**AIM OF THE TASK**
Transcribe each record exactly. Include every one.

Stored dataset items
━━━━━━━━━━━━━━━━━━━━

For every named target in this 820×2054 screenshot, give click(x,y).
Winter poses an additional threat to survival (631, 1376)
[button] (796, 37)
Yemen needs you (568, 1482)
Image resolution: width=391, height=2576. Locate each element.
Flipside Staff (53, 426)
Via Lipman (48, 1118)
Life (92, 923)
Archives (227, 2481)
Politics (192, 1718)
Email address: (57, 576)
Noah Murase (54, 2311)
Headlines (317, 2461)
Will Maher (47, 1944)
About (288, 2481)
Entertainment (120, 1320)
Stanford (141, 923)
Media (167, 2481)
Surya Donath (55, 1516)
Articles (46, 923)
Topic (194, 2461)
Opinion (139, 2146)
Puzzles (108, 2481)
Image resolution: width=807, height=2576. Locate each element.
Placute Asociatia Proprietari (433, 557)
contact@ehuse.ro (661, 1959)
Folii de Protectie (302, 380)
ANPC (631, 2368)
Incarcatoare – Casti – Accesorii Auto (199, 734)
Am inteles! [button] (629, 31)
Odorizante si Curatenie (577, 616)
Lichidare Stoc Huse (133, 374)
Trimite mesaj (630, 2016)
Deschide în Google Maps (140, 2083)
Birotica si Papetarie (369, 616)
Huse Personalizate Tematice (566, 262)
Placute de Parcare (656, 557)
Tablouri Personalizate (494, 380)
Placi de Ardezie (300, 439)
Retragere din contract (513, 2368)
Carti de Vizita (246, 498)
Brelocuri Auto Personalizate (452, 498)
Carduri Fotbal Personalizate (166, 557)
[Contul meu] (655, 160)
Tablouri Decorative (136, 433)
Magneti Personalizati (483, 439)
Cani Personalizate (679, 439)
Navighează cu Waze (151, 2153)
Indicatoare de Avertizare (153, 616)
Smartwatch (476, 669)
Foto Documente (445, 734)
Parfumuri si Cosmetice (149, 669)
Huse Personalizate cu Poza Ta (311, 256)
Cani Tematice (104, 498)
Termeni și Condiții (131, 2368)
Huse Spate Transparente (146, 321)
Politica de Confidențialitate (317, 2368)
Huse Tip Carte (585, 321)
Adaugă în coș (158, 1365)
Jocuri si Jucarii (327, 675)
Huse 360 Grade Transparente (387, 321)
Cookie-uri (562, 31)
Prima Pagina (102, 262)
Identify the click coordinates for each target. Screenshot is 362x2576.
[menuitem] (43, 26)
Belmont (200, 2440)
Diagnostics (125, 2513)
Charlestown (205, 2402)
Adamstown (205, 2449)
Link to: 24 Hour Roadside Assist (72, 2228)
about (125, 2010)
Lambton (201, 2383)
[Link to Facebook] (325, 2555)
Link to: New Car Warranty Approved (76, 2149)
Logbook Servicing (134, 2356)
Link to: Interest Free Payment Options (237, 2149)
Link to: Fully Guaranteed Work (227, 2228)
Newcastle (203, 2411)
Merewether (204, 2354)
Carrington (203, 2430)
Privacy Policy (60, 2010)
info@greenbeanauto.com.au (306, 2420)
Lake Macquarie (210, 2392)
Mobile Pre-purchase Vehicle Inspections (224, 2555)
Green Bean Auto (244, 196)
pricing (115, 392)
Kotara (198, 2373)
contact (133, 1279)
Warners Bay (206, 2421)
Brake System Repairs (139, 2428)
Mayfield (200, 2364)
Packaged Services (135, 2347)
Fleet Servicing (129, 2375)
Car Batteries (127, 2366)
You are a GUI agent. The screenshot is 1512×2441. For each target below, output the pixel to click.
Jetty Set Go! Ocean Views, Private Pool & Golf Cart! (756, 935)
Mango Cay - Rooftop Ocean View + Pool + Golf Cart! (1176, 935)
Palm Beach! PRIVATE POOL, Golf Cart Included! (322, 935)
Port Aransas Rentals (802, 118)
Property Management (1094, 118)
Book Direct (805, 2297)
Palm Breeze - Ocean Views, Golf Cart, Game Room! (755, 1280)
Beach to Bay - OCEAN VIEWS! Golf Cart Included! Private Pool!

━━━━━━━━━━━━━━━━━━━━

**EXERCISE OUTPUT**
For every named target in this 820×2054 screenshot, give click(x,y).
Winter poses an additional threat to survival (631, 1376)
[button] (796, 37)
Yemen needs you (568, 1482)
Image resolution: width=391, height=2576. Locate each element.
Flipside Staff (53, 426)
Via Lipman (48, 1118)
Life (92, 923)
Archives (227, 2481)
Politics (192, 1718)
Email address: (57, 576)
Noah Murase (54, 2311)
Headlines (317, 2461)
Will Maher (47, 1944)
About (288, 2481)
Entertainment (120, 1320)
Stanford (141, 923)
Media (167, 2481)
Surya Donath (55, 1516)
Articles (46, 923)
Topic (194, 2461)
Opinion (139, 2146)
Puzzles (108, 2481)
Image resolution: width=807, height=2576. Locate each element.
Placute Asociatia Proprietari (433, 557)
contact@ehuse.ro (661, 1959)
Folii de Protectie (302, 380)
ANPC (631, 2368)
Incarcatoare – Casti – Accesorii Auto (199, 734)
Am inteles! [button] (629, 31)
Odorizante si Curatenie (577, 616)
Lichidare Stoc Huse (133, 374)
Trimite mesaj (630, 2016)
Deschide în Google Maps (140, 2083)
Birotica si Papetarie (369, 616)
Huse Personalizate Tematice (566, 262)
Placute de Parcare (656, 557)
Tablouri Personalizate (494, 380)
Placi de Ardezie (300, 439)
Retragere din contract (513, 2368)
Carti de Vizita (246, 498)
Brelocuri Auto Personalizate (452, 498)
Carduri Fotbal Personalizate (166, 557)
[Contul meu] (655, 160)
Tablouri Decorative (136, 433)
Magneti Personalizati (483, 439)
Cani Personalizate (679, 439)
Navighează cu Waze (151, 2153)
Indicatoare de Avertizare (153, 616)
Smartwatch (476, 669)
Foto Documente (445, 734)
Parfumuri si Cosmetice (149, 669)
Huse Personalizate cu Poza Ta (311, 256)
Cani Tematice (104, 498)
Termeni și Condiții (131, 2368)
Huse Spate Transparente (146, 321)
Politica de Confidențialitate (317, 2368)
Huse Tip Carte (585, 321)
Adaugă în coș (158, 1365)
Jocuri si Jucarii (327, 675)
Huse 360 Grade Transparente (387, 321)
Cookie-uri (562, 31)
Prima Pagina (102, 262)
Identify the click coordinates for each target. Screenshot is 362x2576.
[menuitem] (43, 26)
Belmont (200, 2440)
Diagnostics (125, 2513)
Charlestown (205, 2402)
Adamstown (205, 2449)
Link to: 24 Hour Roadside Assist (72, 2228)
about (125, 2010)
Lambton (201, 2383)
[Link to Facebook] (325, 2555)
Link to: New Car Warranty Approved (76, 2149)
Logbook Servicing (134, 2356)
Link to: Interest Free Payment Options (237, 2149)
Link to: Fully Guaranteed Work (227, 2228)
Newcastle (203, 2411)
Merewether (204, 2354)
Carrington (203, 2430)
Privacy Policy (60, 2010)
info@greenbeanauto.com.au (306, 2420)
Lake Macquarie (210, 2392)
Mobile Pre-purchase Vehicle Inspections (224, 2555)
Green Bean Auto (244, 196)
pricing (115, 392)
Kotara (198, 2373)
contact (133, 1279)
Warners Bay (206, 2421)
Brake System Repairs (139, 2428)
Mayfield (200, 2364)
Packaged Services (135, 2347)
Fleet Servicing (129, 2375)
Car Batteries (127, 2366)
You are a GUI agent. The screenshot is 1512×2441. For each target below, output the pixel to click.
Jetty Set Go! Ocean Views, Private Pool & Golf Cart! (756, 935)
Mango Cay - Rooftop Ocean View + Pool + Golf Cart! (1176, 935)
Palm Beach! PRIVATE POOL, Golf Cart Included! (322, 935)
Port Aransas Rentals (802, 118)
Property Management (1094, 118)
Book Direct (805, 2297)
Palm Breeze - Ocean Views, Golf Cart, Game Room! (755, 1280)
Beach to Bay - OCEAN VIEWS! Golf Cart Included! Private Pool!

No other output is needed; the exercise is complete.